The numbers are particularly disappointing because last year Atlantic visitors made up 60 per cent of the tourism market. Despite the Island being open in July, far fewer Atlantic visitors came.
Clemence said it seems that people from Atlantic Canada who did come to visit were mostly visiting family, staying with them or in campgrounds, and not participating in tourism activities.
Fixed roof accommodations, hotels and inns, were particularly hard hit. Total room nights sold were down 78.8 per cent in July.
The numbers also give an indication of how many hotels, inns and B&Bs simply chose not to open. The number of operations open was down 40.1 per cent, leading to 28.9 per cent fewer room nights available for rent.
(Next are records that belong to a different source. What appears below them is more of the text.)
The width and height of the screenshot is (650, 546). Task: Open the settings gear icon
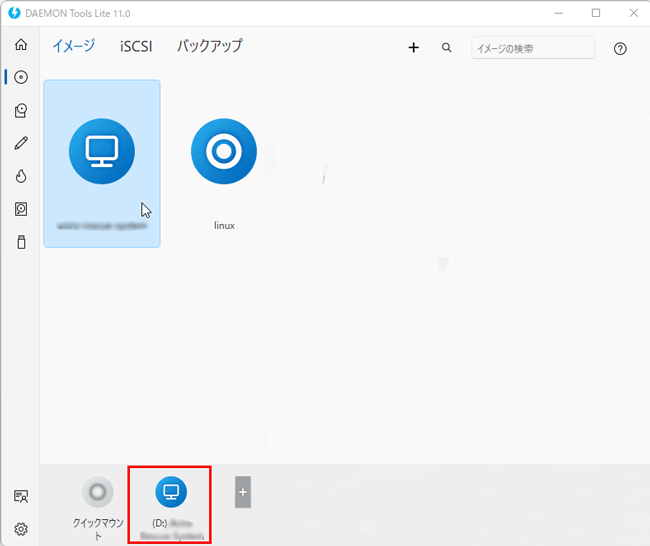[20, 529]
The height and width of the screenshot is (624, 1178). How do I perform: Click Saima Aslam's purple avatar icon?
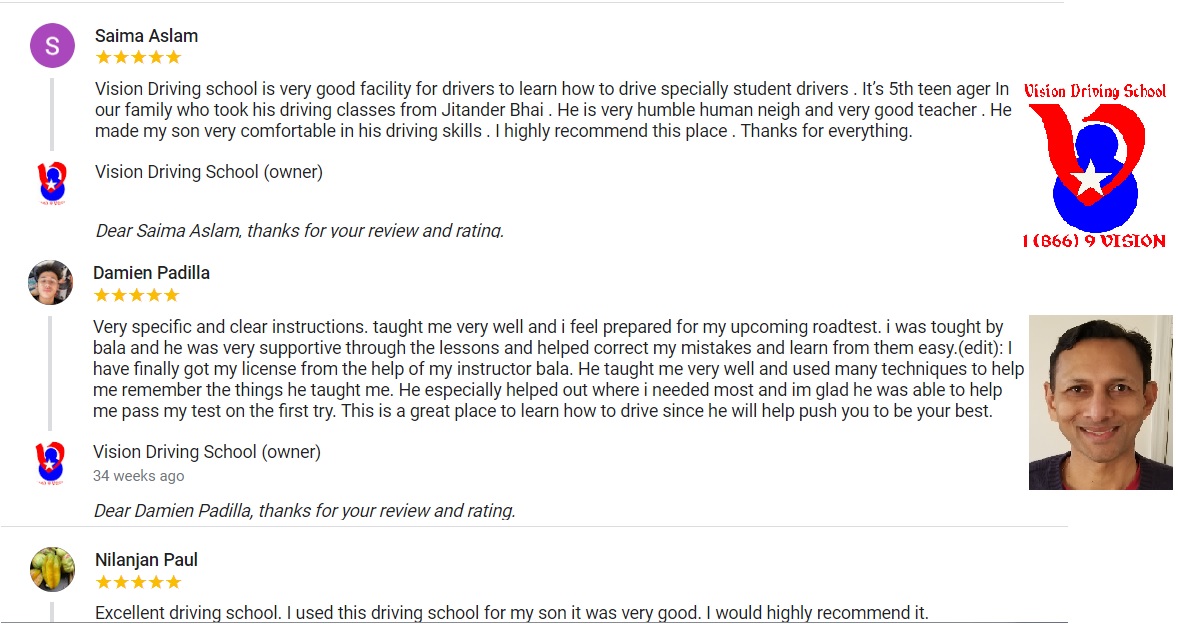pyautogui.click(x=52, y=45)
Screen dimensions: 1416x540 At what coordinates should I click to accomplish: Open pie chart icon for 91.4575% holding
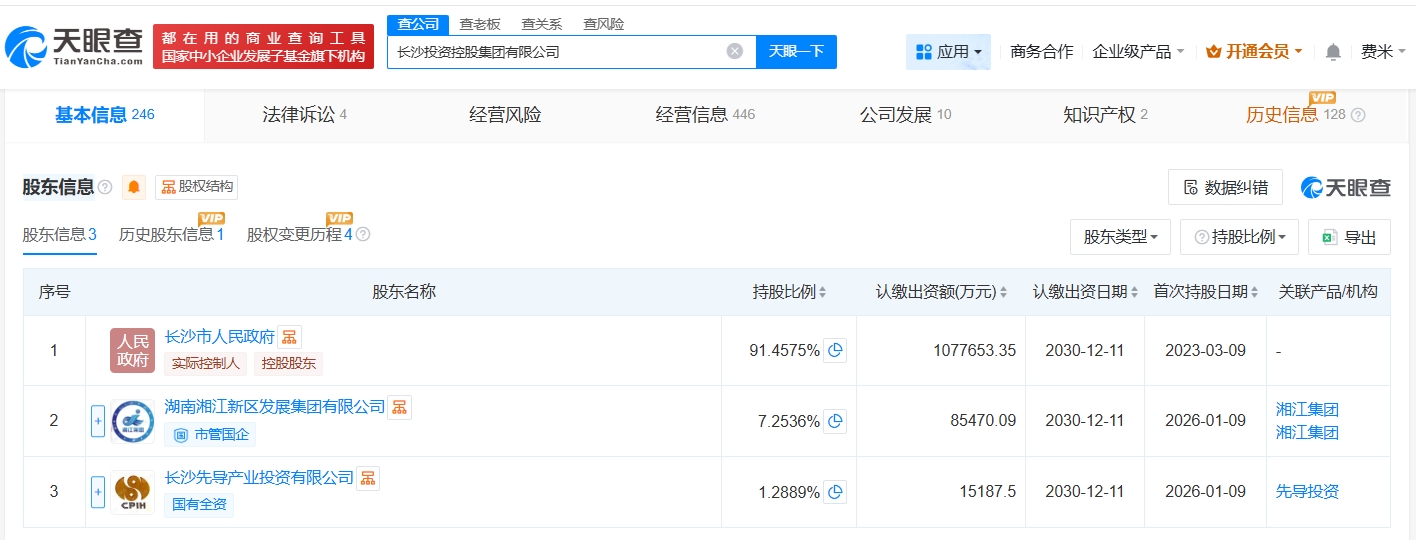coord(835,351)
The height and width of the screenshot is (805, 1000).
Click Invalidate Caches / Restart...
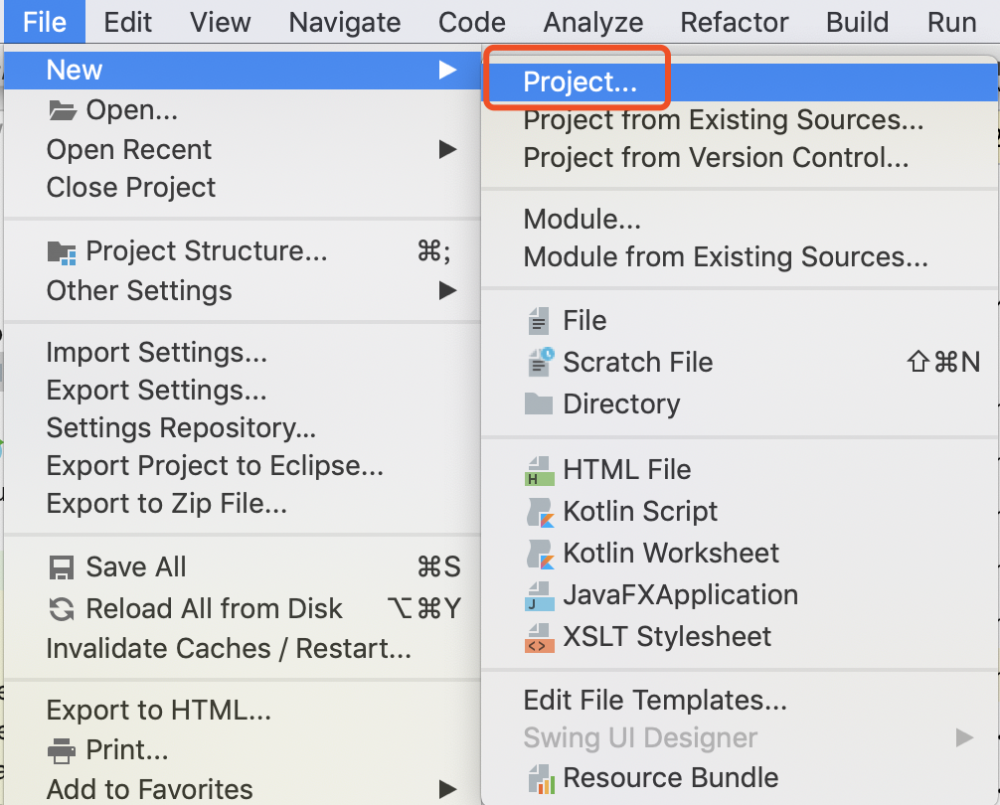pyautogui.click(x=228, y=649)
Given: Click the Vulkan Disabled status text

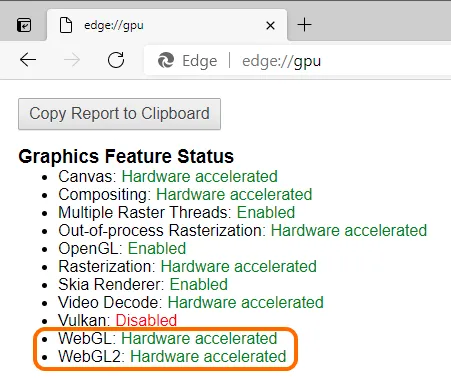Looking at the screenshot, I should pos(146,320).
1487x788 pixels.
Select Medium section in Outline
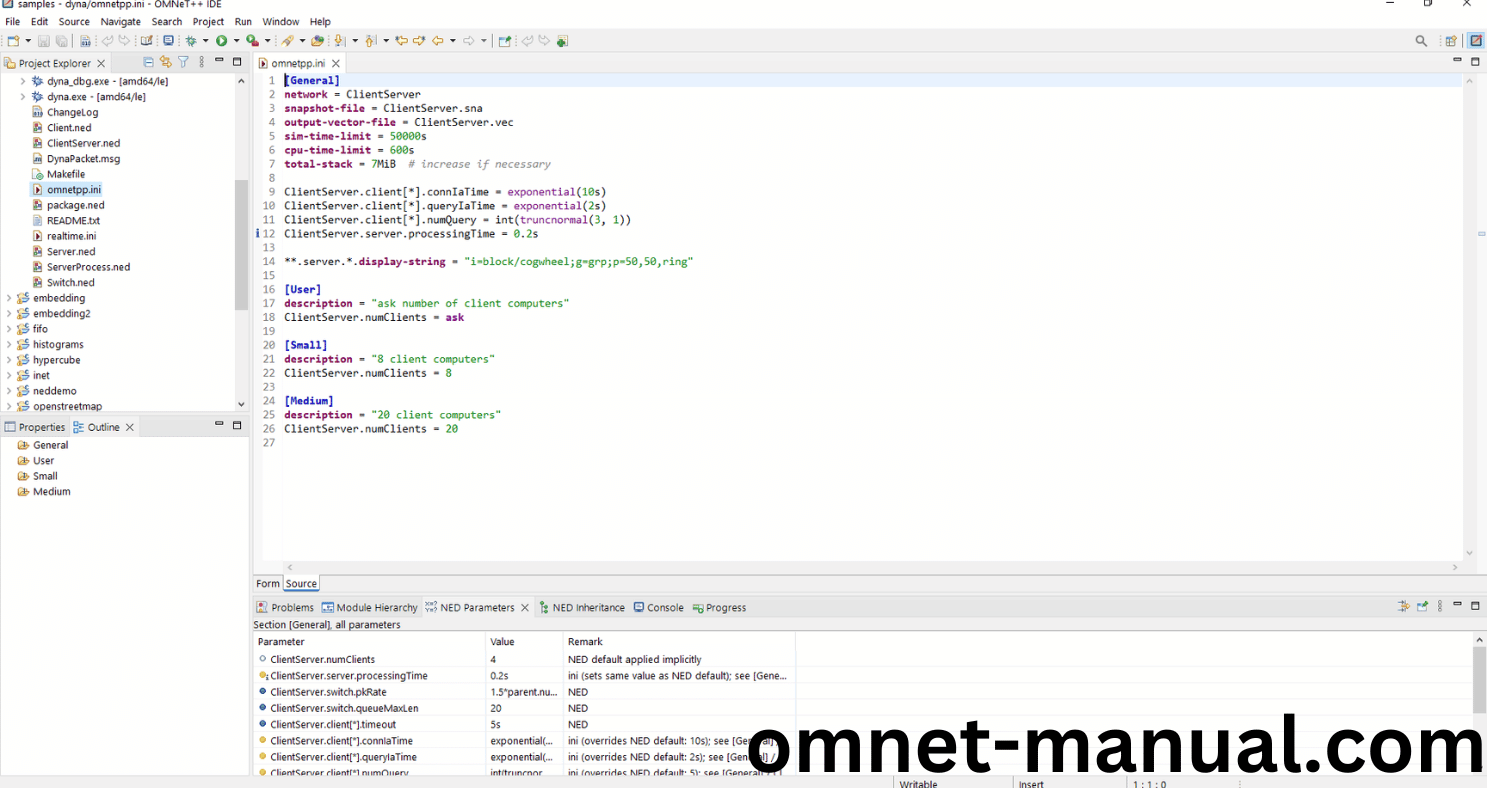[51, 492]
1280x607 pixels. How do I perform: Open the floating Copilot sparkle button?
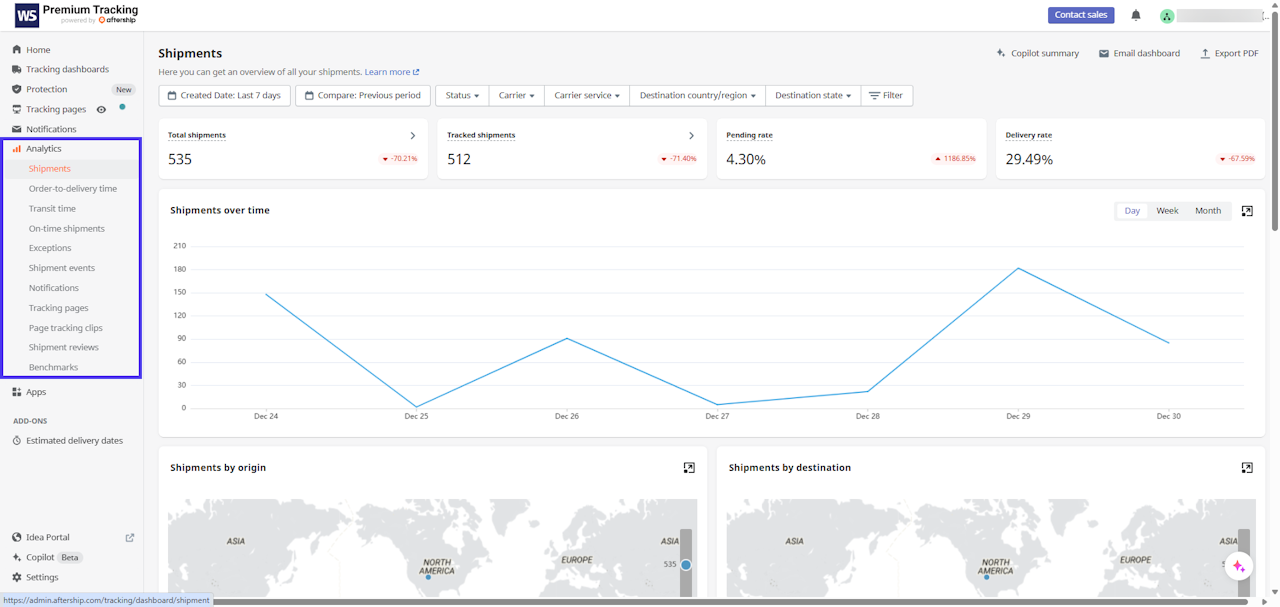click(1238, 566)
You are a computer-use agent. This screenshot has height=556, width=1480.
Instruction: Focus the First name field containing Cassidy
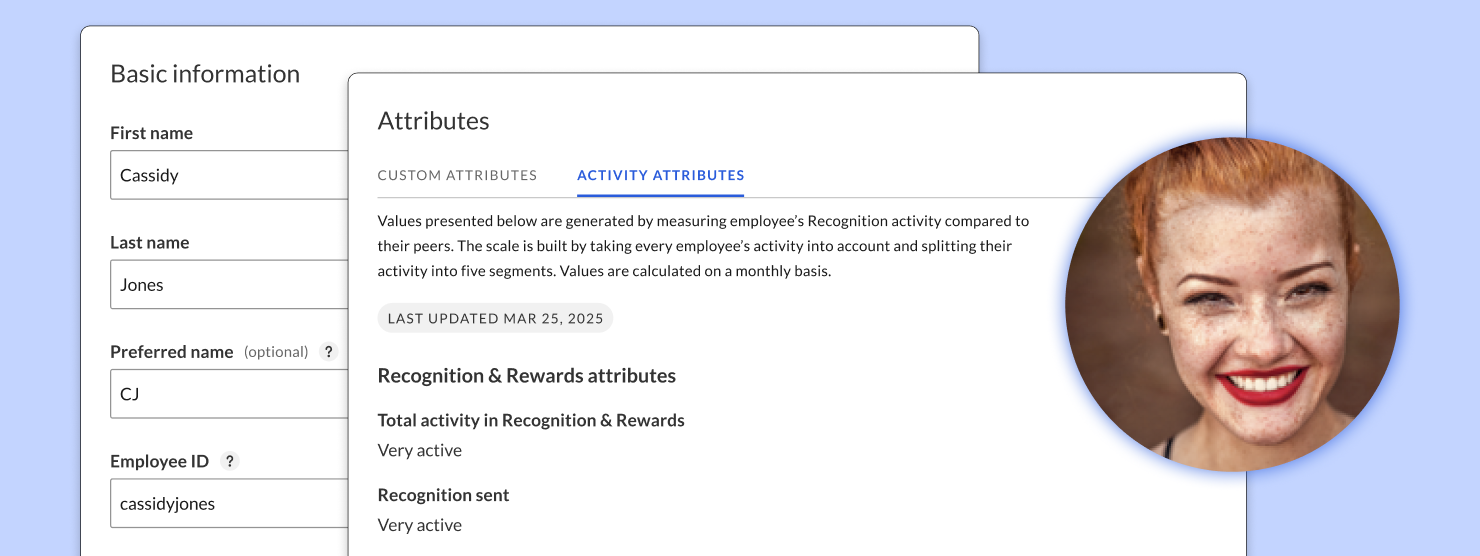pos(228,175)
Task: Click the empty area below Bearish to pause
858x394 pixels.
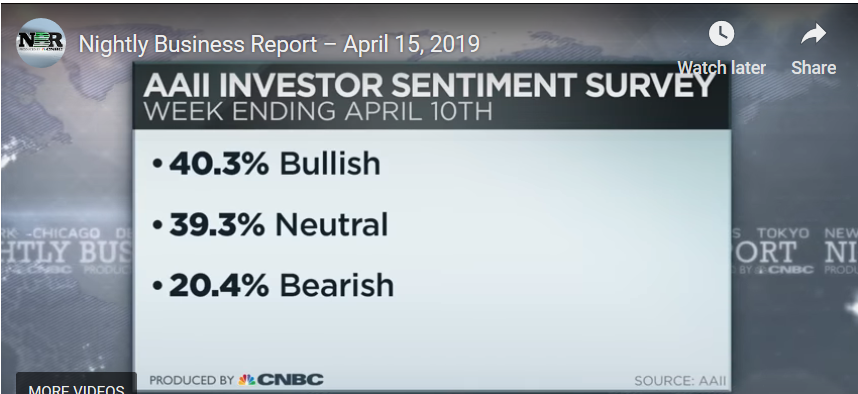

Campground numbers were down just 17.6 per cent in July.
Even a much-hoped-for boost from staycationing Islanders does not appear to have materialized. Total overnight stays from Islanders were down 9.7 per cent in June and 6.1 per cent in July.
But, despite all of this, Clemence said she can still see a silver lining.
"I think when you look at the web visits to our tourism websites, relatively speaking, when no one could travel, they weren't down a whole lot," she said.
"We've done a really good job of containing the virus. And we certainly would commend our chief public health officer and her team for that. I think … we've always been viewed as a safe destination. I think this will strengthen that."
And that is one of her takeaways from these numbers.
"I think on the flip side, it also shows what a beautiful destination and place that we do live in. And it shows that people love to come here and love to visit here in normal circumstances," she said.
Clemence thinks comfort with travel began to grow in August, but expects the numbers will only be a little better.
The lack of business in the summer is likely to have a long-term impact on the industry, not just for visitors, but for Islanders who enjoy going out for dinner in the winter, she said.
"A lot of these operators, a lot of which operate year-round, are now faced with that harsh reality that they didn't generate the revenues in the summer months that they would normally have," said Clemence.
That summer boost can carry businesses through the off-season, Clemence said. Without that revenue, there will be difficult days ahead for Island restaurants and hotels.